Bedürftigkeit im Sinne des Unterhaltsrechts ist stets vorhanden, wenn der Berechtigte seinen Lebensunterhalt aus eigenem Erwerbseinkommen, Vermögenseinkünften oder seinem Vermögen nicht finanzieren kann. Die Bedürftigkeit besteht aber nur in der Höhe, in der der Bedarf des Berechtigten nicht gedeckt ist. Reichen die eigenen Einkünfte des Berechtigten also dafür aus, einen Teil seines Bedarfs selber abzudecken, ist er in dieser Höhe nicht bedürftig. Dazu sollten Sie folgendes wissen:
Speziell unverheiratete minderjährige Kinder sind mangels eigenem Einkommen oder eigenem Vermögen in Bezug auf Unterhaltszahlung immer bedürftig. Daher haben sie Anspruch auf Kindesunterhalt, wobei die Bedürftigkeit von minderjährigen Kindern ausdrücklich in § 1602 Abs. 2 BGB geregelt ist. Den unverheirateten minderjährigen Kindern sind die sogenannten privilegierten volljährigen Kinder (unverheiratet, bis zur Vollendung des 21. Lebensjahres, im Haushalt der Eltern oder eines Elternteils lebend und in der allgemeinen Schulausbildung) gleichgestellt.

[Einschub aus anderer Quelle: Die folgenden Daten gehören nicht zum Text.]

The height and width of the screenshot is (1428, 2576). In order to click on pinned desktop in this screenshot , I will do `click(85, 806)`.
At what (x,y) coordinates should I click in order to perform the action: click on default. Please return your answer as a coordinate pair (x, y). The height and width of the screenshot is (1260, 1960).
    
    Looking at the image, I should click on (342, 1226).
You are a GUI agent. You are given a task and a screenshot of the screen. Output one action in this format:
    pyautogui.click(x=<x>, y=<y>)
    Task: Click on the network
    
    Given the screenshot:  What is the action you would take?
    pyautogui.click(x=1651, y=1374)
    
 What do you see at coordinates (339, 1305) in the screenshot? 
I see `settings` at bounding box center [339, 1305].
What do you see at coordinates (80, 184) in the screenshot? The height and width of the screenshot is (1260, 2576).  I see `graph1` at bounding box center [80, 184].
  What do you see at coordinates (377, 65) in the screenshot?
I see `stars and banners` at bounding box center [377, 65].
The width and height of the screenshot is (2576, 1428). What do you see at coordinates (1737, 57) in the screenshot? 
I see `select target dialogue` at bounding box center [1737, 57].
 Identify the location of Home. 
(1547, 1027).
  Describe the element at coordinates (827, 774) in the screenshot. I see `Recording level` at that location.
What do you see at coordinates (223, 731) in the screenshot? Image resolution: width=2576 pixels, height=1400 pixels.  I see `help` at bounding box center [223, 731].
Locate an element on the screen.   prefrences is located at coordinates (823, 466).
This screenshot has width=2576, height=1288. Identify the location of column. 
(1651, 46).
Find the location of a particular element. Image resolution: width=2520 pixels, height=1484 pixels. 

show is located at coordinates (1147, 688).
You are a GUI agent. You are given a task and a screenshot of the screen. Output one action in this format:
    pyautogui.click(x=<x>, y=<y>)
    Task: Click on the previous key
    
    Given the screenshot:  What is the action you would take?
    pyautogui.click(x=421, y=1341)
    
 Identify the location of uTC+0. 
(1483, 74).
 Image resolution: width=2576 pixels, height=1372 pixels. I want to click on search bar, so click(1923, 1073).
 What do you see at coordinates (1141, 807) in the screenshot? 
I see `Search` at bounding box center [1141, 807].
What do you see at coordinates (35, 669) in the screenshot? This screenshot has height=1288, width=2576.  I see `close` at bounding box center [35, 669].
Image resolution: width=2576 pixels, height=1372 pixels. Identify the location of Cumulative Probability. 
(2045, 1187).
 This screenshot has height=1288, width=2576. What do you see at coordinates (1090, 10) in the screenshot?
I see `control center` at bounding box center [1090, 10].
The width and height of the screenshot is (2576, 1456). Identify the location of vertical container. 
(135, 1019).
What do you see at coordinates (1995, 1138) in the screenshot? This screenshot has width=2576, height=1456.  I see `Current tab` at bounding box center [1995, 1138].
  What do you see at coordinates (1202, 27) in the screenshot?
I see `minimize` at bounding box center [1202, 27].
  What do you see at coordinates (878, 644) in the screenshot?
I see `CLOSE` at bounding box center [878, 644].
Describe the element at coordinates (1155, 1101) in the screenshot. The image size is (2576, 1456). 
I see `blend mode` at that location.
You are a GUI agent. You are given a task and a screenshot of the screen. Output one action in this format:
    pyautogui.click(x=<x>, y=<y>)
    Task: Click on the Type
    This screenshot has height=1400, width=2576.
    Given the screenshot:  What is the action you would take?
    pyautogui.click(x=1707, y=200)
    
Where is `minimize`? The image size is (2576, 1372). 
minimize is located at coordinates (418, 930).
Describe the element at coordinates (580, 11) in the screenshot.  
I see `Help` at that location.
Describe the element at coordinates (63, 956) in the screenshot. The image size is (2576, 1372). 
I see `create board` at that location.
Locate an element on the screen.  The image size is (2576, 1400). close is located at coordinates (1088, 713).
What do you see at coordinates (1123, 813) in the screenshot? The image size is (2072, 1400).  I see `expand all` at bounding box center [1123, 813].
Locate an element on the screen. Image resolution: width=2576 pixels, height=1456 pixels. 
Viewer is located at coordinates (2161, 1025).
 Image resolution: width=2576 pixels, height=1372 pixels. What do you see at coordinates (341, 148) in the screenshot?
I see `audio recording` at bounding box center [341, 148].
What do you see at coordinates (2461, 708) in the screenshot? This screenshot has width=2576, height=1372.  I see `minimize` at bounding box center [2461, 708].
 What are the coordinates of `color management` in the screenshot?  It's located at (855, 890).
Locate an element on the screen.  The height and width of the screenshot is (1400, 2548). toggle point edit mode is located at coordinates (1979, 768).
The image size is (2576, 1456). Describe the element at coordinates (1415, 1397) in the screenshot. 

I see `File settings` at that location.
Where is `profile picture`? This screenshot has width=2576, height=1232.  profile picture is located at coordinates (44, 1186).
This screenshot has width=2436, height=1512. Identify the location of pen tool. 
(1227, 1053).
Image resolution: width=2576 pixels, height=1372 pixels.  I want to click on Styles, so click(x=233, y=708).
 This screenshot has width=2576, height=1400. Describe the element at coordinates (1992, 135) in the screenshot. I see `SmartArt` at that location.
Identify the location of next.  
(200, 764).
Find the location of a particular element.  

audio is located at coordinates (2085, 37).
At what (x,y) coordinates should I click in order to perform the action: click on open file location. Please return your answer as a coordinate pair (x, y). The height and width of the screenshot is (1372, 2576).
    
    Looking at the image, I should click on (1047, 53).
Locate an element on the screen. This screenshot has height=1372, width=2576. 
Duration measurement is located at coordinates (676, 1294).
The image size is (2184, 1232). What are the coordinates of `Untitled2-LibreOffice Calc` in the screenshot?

Leben die Eltern getrennt und das minderjährige Kind bei einem Elternteil, erbringt dieser den sogenannten Naturalunterhalt, also Unterhalt durch Unterkunft, Kost, Kleidung, Taschengeld usw. Der andere Elternteil, bei dem das Kind nicht lebt, muss Barunterhalt leisten. Wird das Kind volljährig und lebt es weiterhin bei einem Elternteil, schulden grundsätzlich beide Elternteile Barunterhalt. Da aber regelmäßig der den Naturalunterhalt leistende Elternteil bestimmen kann, wie er den Unterhalt gewährt, bleibt es meist beim Naturalunterhalt. Nur dann, wenn besondere Belange des volljährigen Kindes eintreten (etwa ständiger Streit mit dem Elternteil, so dass ein weiteres Zusammenleben von Kind und Eltern unzumutbar ist), muss auch der Naturalunterhalt leistende Elternteil Barunterhalt gewähren.
Bei sonstigen volljährigen Kindern, insbesondere auswärts lebenden Studenten oder Kindern mit eigenem Hausstand, kommt es weniger auf deren Bedürftigkeit als vielmehr auf die Leistungsfähigkeit der Eltern an. Grundsätzlich schulden die Eltern den Kindern jedoch eine angemessene Ausbildung.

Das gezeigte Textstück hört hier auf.